Она взяла его за руку, прижала к груди, вздохнула.

— Я дышу одним воздухом с тобой.

— Господи, Поль! Мне сегодня показалось, что ты уходишь.

— И мне, да. Ты как будто отдельный, сам по себе.

— Кошмар. Что делать?

— Как что? Писать.

— Не хочу. Черт знает что получается.

— Ты им не верь.

— Причем тут они! Я сам чувствую, — он улыбнулся в отчаянии. — Должен я, как всякий порядочный художник, пережить кризис?

Она вдруг сказала:

— Православный покров на нашей земле ослабел, нет заступников, нет молитвы… нет, есть, конечно, что я говорю!.. но везде дыры. Митя, ты ведь не уйдешь?

— Я гад, — проговорил он медленно. — Поставил свечку — да, был в церкви — не за тебя, а за свободу. На кой она мне нужна без тебя, скажи на милость, без тебя я и писать не смогу! Я сегодня испугался. Поль, зачем тебе Дуняша?

— Я ее люблю, она очень добрая.

— Добрая?.. Нет, я не отбираю, не подумай, я и так у тебя все отобрал.

— Что отобрал-то? Наоборот, все дал. Пойдем на улицу. Оделись, прокрались по коридору, борьба с „кандалами“, свобода! Весна опьяняет, воздух можно пить, черно-вишневое вино в потире — литургической чаше — не на философских пирах, а на последнем, на страшном пире… нет, не надо, я все выбросил, сжег, забыл, пустой и бедный перед Тобою, Господи! Вон удаляются шаги спешной поступью по тротуару — юность ушла, уходит молодость, как хорошо.

— Как хорошо, да, Поль?

— Да, хорошо, прекрасно.

— А я больше не буду писать.

— Ну чего ты испугался?

— Не знаю, иногда я себя боюсь.

— А я тебя не боюсь.

— Точно?

— Точно. Бабушка говорила, что ты милый человек.

Митя тронут, кажется, не хватало именно этих слов „милый человек“ сегодня, на апрельском переломе, когда звезды ярки, хрупки и словно похрустывают стеклянными осколками под подошвами, а деревья на бульваре ждут птиц.

— Вот что, Поль! Надо навестить бабушку.

— Твою или мою?

— Начнем с Орла… Прямо сейчас и поедем, ладно? Пойдем возьмем деньги, ну пожалуйста!

— Пойдем.

— Вот чего мне весь день хотелось, только я не знал. Сначала на Троицкое, потом на Ваганьково.

— Да, надо ехать.

Они спешат, почти бегут по пустынным улочкам в юность, в детство, когда за стенкой ходит бабушка и любовь льнет и ластится к сердцу, замок предупредительно щелкает, однако дверь не поддается!
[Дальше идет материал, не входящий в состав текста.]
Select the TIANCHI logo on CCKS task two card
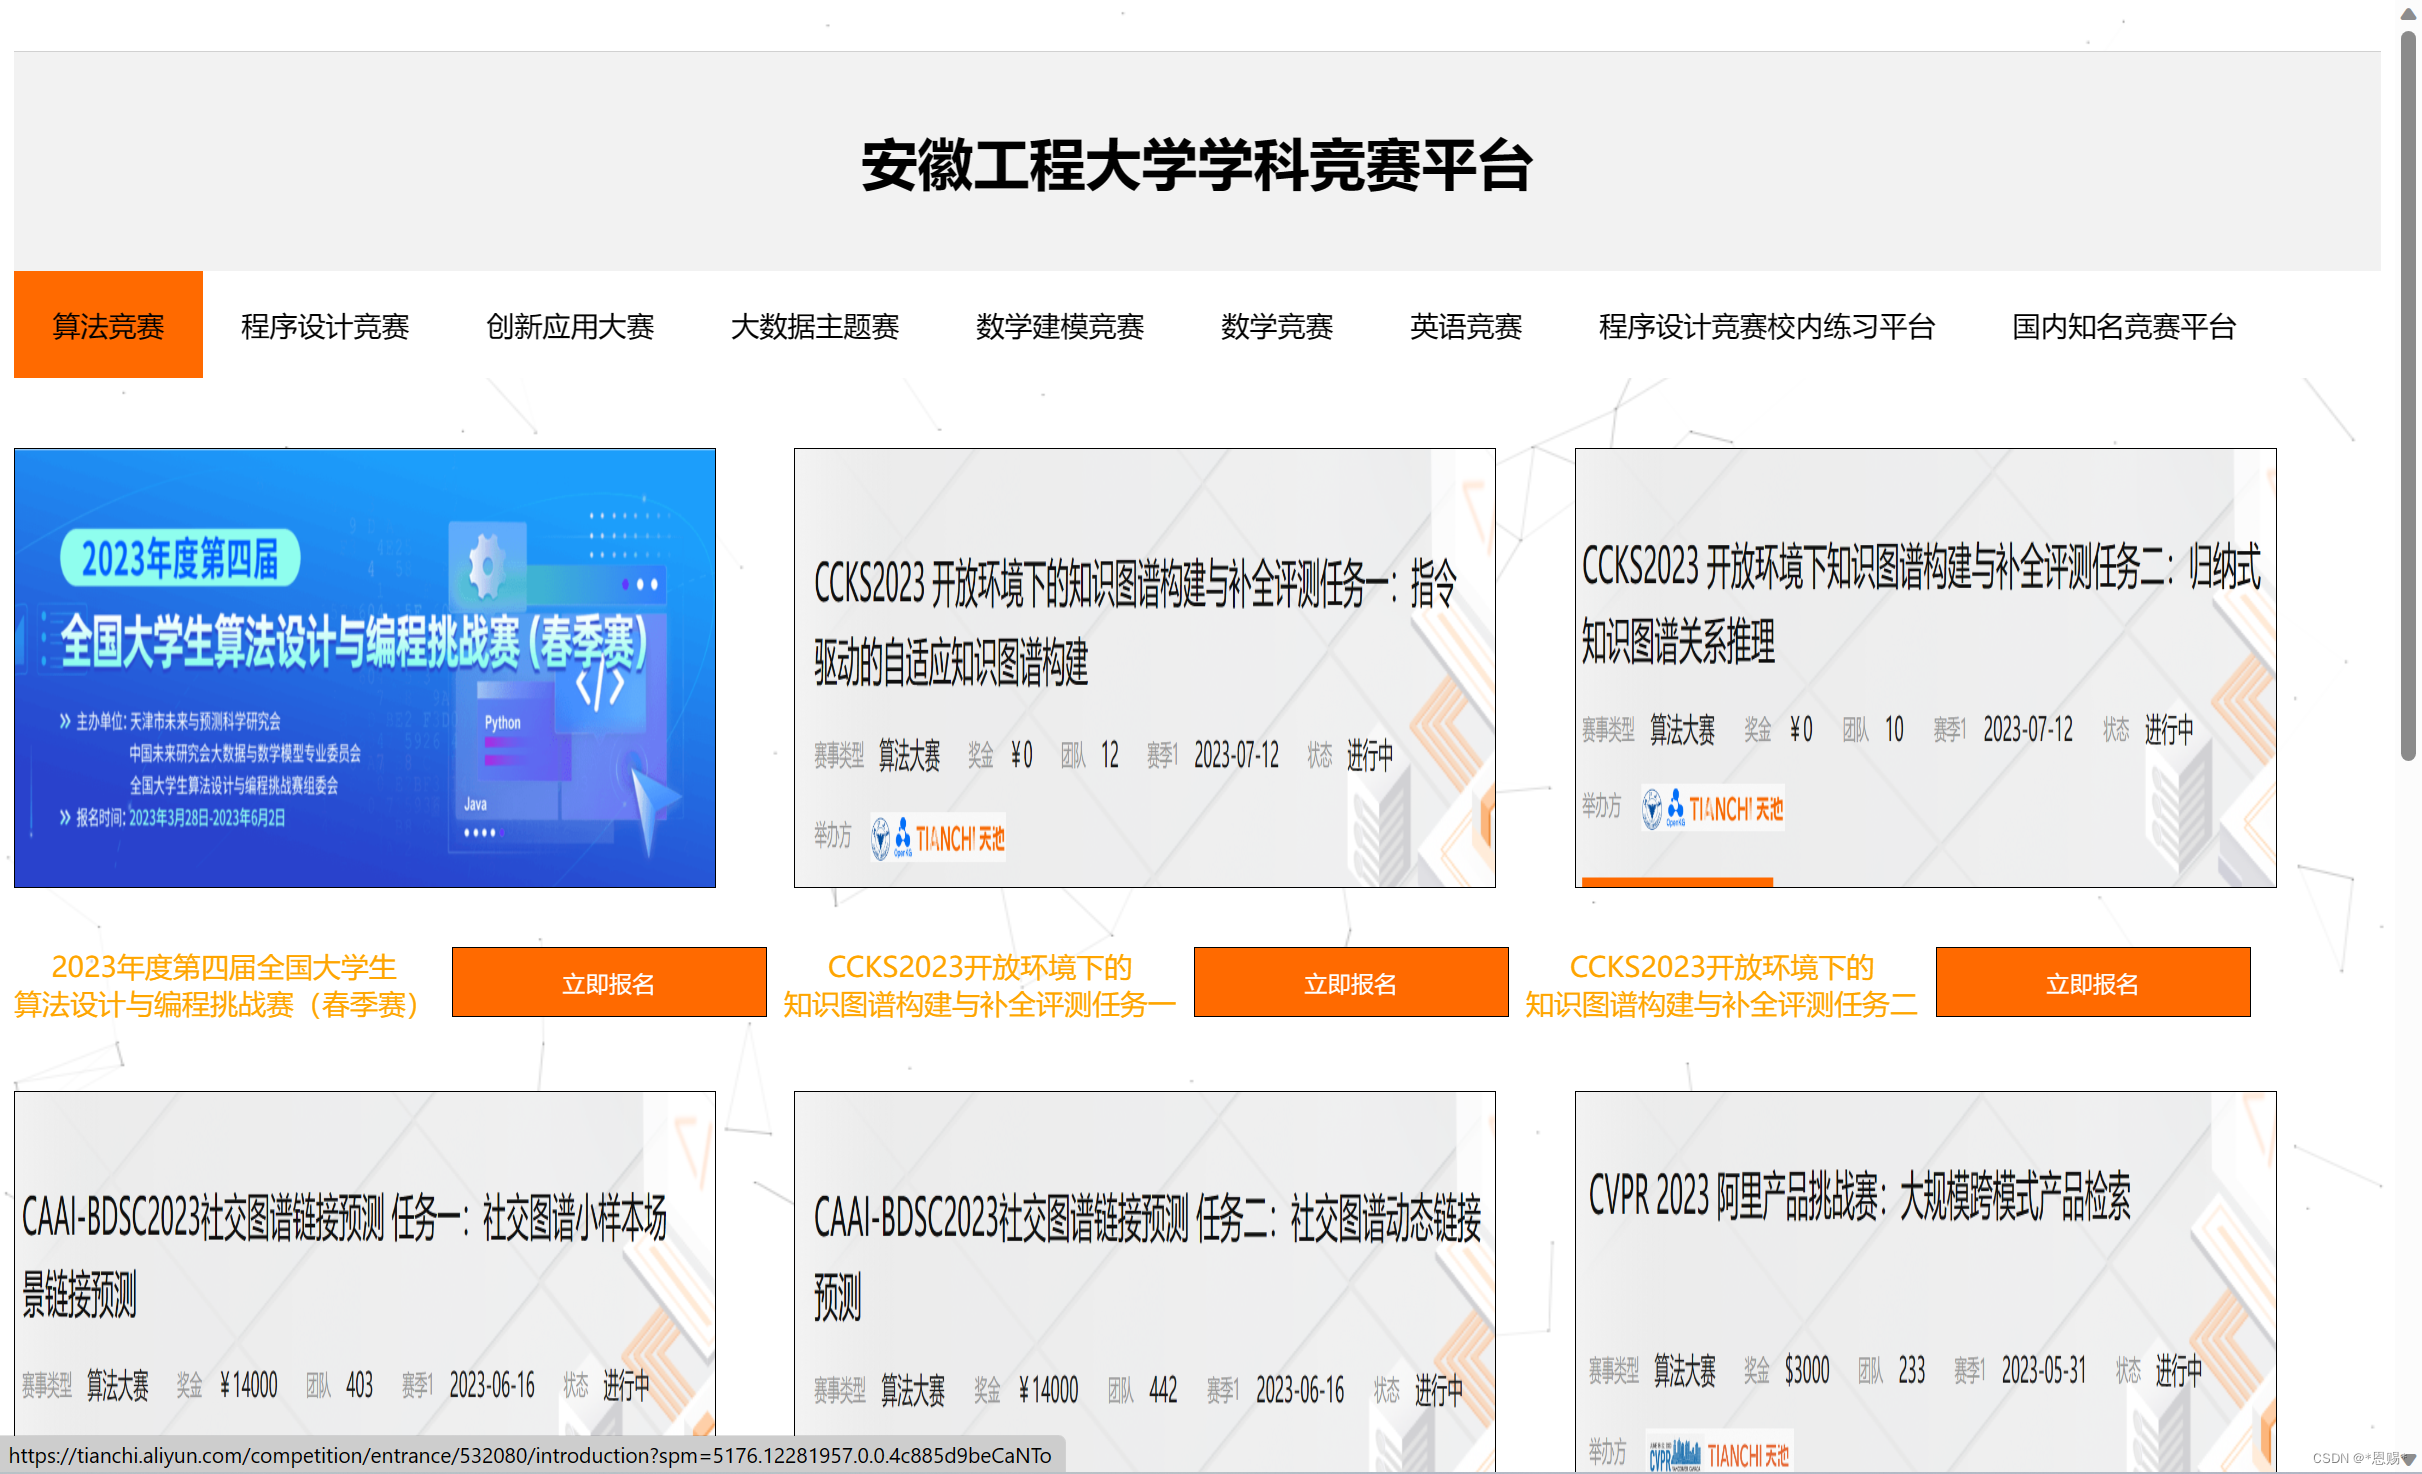Viewport: 2422px width, 1474px height. coord(1736,808)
Дубовый засов, кованый крюк и цепочка. Разумеется, ответственный квартиросъемщик. Можно (но лучше не надо) представить, что он говорил и делал, выследив дверную диверсию, и коммуналка объединилась в борьбе. Они хохотали почти беззвучно и никак не могли остановиться.
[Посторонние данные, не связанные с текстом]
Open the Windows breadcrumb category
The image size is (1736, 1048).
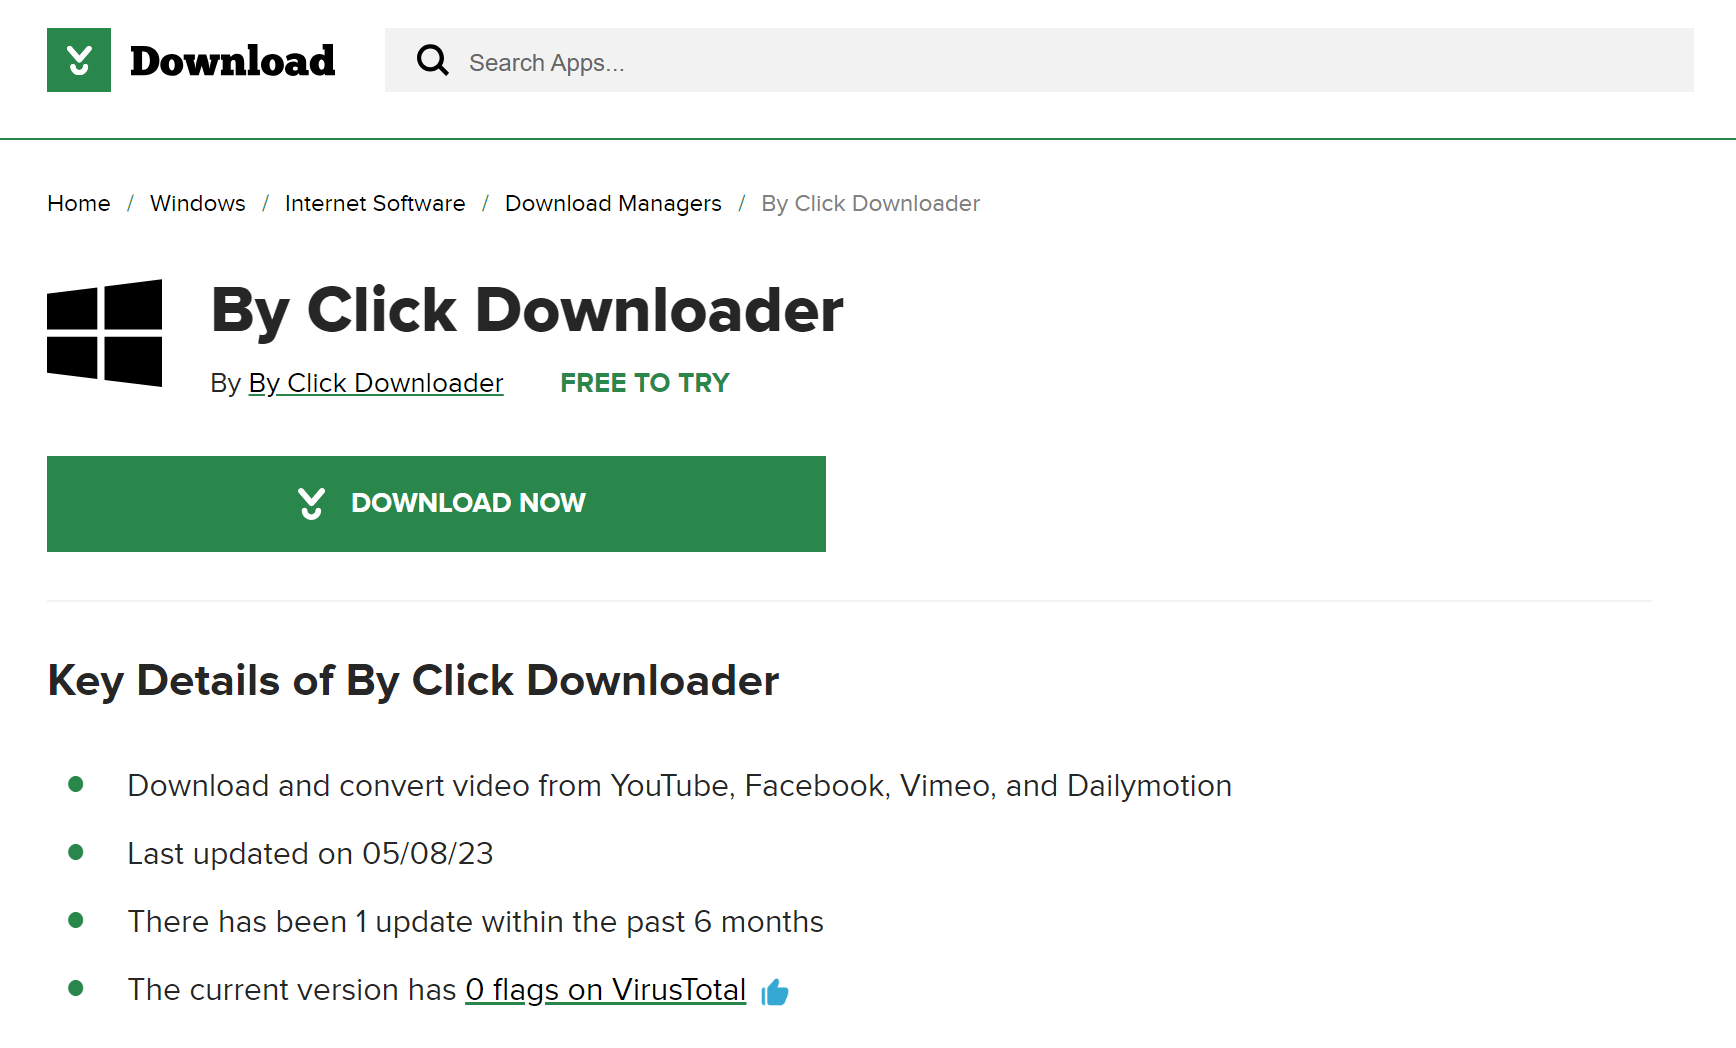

— Кругом враги народа, нет, я не могу! Сейчас Карапетян нам споет!

— Если б Антон Горемыка слышала, она открыла бы…

— Дожидайся! Кто конфорки без огня включает и портит телефон? Такой же монстр, как Мамедовна, только молчит. Ну что, разбудим Соломона?

— Ой, только не его!

— Так он в любом случае влезет, уж лучше прямо на пулемет…
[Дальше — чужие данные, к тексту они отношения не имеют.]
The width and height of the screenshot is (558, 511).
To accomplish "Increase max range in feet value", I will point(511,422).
— Как жалко, правда, Митя?

— Жалко?

— Их всех.

— Да, бедные чудовища. Бог с нами соскучился, честное слово, скука смертная.

Они сели на ступеньку, прижались друг к другу.

— Вернее, бессмертная. Я про себя прежде всего говорю, наша пошлость неистребима никакими революциями, никакой Страшный Суд не разбудит.